* **Extract provided**:
===============

So I go to write down the states of the system corresponding to different energies. Consider the case:

$$\psi_{23} = \frac{1}{\sqrt{2}} \left[ \psi_2(x_1) \psi_3(x_2) - \psi_3(x_1) \psi_2(x_2) \right]$$

Where

$$\psi_n (x) = \sqrt{\frac{2}{a}} \sin n \pi x / a$$

This corresponds to energy

$$E = \frac{13 \hbar^2 \pi^2}{2 m a^2}$$

This is all good. What I don't get is this: why isn't this energy degenerate? In other words, isn't the state:

$$\psi_{32} = \frac{1}{\sqrt{2}} \left[ \psi_3(x_1) \psi_2(x_2) - \psi_2(x_1) \psi_3(x_2) \right]$$

Also an energy eigenfunction of the Hamiltonian, with the same eigenvalue. Aren't the two states distinct?

Now, the symmetrization requirement says:

$$\psi(x1,x2) = -\psi(x2,x1)$$

for fermions, which is the case above. I feel like this is relevant. But I still see there being two separate states with the same energy. Isn't this the definition of degeneracy?

===============

* **Raw data**:
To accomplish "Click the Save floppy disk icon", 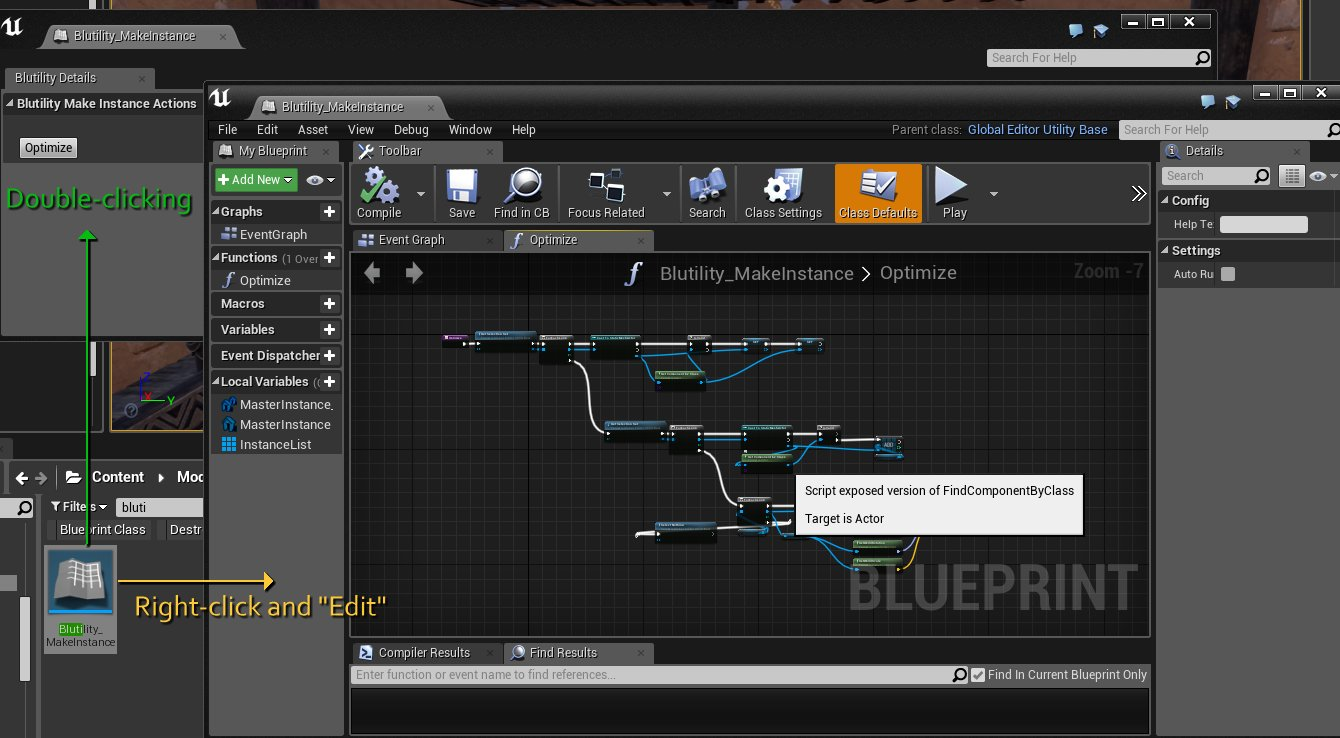I will point(462,187).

===============

* **Work to do**:
1) In the post on the degeneracy of a two-fermion state, what symmetrization requirement is given for fermions?
2) Write the next part of the post on the degeneracy of a two-fermion state, continuing from its final sentence.

* **Answers to the tasks**:
1) $\psi(x_1,x_2) = -\psi(x_2,x_1)$

2)
 

[conway]

It does get very confusing with the sums and differences and symmetrizations etc, but I wonder if you haven't made the very simple mistake of writing out two states which are the same as each other except for a negative sign? So they're actually the same state.

 

[hbweb500]

Ah, its as simple as that. If two eigenvectors are the same up to a scale factor, they are the same eigenvector. I was forgetting that.

Thanks.

 

[xepma]

The two states you wrote down are linearly dependent. They only differ up to an overall minus sign.

$$\psi_{23} = -\psi_{32}$$

Two states are considered degenerate when they are not linearly dependent.

You can in fact construct an infinite number of states which are all eigenstates of the Hamiltonian. Namely,

$$\psi = e^{i\theta}\psi_{32}$$

where $0\leq \theta< 2\pi$. All these states are eigenstates, with the values $\theta=0$ and $\theta=\pi$ corresponding to your two functions. But you do not consider these states as "new states", since the overall phase doesn't matter.

EDIT: too slow..

 

[hbweb500]

That was helpful too, I hadn't thought about the phase factor. Thanks!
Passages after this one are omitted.